Command-line interface (CLI) to evaluate text-to-speech (TTS) mean opinion score (MOS) studies done on Amazon Mechanical Turk (MTurk).
init
: initialize project from .json-filemasks
mask-workers-by-assignments-count
: mask workers by their count of assignmentsmask-workers-by-masked-ratings-count
: mask workers by their count of masked ratingsmask-workers-by-correlation
: mask workers by their algorithm/sentence correlationmask-workers-by-correlation-percent
: mask workers by their algorithm/sentence correlation (percentage-wise)mask-assignments-by-device
: mask assignments by their listening devicemask-assignments-by-worktime
: mask assignments by their worktimemask-assignments-by-time
: mask assignments by their submit timemask-assignments-by-status
: mask assignments by their statusmask-rating-outliers
: mask outlying ratings
stats
print-mos
: print MOS and CI95print-masking-stats
: print masking statisticsprint-worker-stats
: print worker statistics for each algorithmprint-assignment-stats
: print assignment statistics for each workerprint-sentence-stats
: print sentence statistics for each algorithmprint-data
: print all data points
mturk
prepare-approval
: generate approval CSV-fileapprove
: approve assignments from CSV-fileprepare-rejection
: generate rejection CSV-filereject
: reject assignments from CSV-fileprepare-bonus-payment
: generate bonus payment CSV-filepay-bonus
: pay bonus to assignments from CSV-file
pip install tts-mos-test-mturk --user
usage: mos-cli [-h] [-v] {init,masks,stats,mturk} ...
CLI to evaluate MOS results from MTurk and approve/reject workers.
positional arguments:
{init,masks,stats,mturk}
description
init initialize project
masks masks commands
stats stats commands
mturk mturk commands
options:
-h, --help show this help message and exit
-v, --version show program's version number and exit
The evaluation can be done using a .json-file which interacts as a interface between the MTurk template and the evaluation (see "Project JSON example").
The survey needs to be started at MTurk and then the .json-file needs to be prepared which contains all relevant information for the evaluation. An example .json-file can be found at examples/example.json.
From the previously created .json-file a new project can be initialized with:
mos-cli init \
"/tmp/project.json" \
"/tmp/project.pkl"
Workers/assignments/ratings can be masked in order to ignore them later in the MOS calculation. For these operations the command mos-cli masks [operation]
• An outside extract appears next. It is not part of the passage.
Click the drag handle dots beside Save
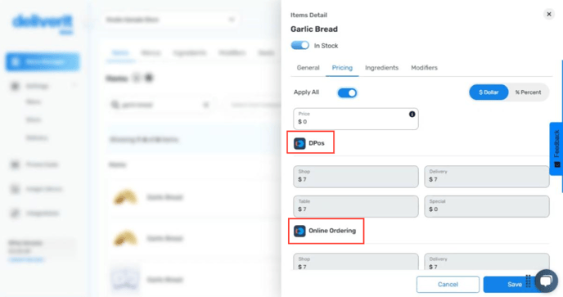528,281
is used. For example: Mask assignments that were done too fast (e.g., less than 30 seconds):
mos-cli masks mask-assignments-by-worktime \
"/tmp/project.pkl" \
30 "too-fast"
Example output:
--- Assignment Statistics ---
0 out of all 540 assignments (0.00%) were already masked (i.e., 540 unmasked).
Masked 34 out of the 540 unmasked assignments (6.30%), kept 506 unmasked!
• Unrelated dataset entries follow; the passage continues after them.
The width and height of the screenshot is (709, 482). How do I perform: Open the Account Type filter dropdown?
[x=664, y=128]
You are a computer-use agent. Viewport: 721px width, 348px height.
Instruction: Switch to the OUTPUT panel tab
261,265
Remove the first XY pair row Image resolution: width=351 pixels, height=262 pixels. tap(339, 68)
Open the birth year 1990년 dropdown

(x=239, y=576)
Result: 34 out of all 540 assignments (6.30%) are masked now!
--- Ratings Statistics ---
0 out of all 4320 ratings (0.00%) were already masked (i.e., 4320 unmasked).
Masked 272 out of the 4320 unmasked ratings (6.30%), kept 4048 unmasked!
Result: 272 out of all 4320 ratings (6.30%) are masked now!
Updated project at: "/tmp/project.pkl"
Log: "/tmp/tts-mos-test-mturk.log"
This operation masked all 34 assignments (incl. their 272 contained ratings) that were done too fast.
Then, to mask from the remaining assignments the ones done without a headphone (i.e., laptop or desktop), the following command can be used:
mos-cli masks mask-assignments-by-device \
"/tmp/project.pkl" \
"laptop" "desktop" \
"too-fast > no-headphone" \
--masks "too-fast"
Example output:
--- Assignment Statistics ---
34 out of all 540 assignments (6.30%) were already masked (i.e., 506 unmasked).
Masked 54 out of the 506 unmasked assignments (10.67%), kept 452 unmasked!
Result: 88 out of all 540 assignments (16.30%) are masked now!
--- Ratings Statistics ---
272 out of all 4320 ratings (6.30%) were already masked (i.e., 4048 unmasked).
Masked 432 out of the 4048 unmasked ratings (10.67%), kept 3616 unmasked!
Result: 704 out of all 4320 ratings (16.30%) are masked now!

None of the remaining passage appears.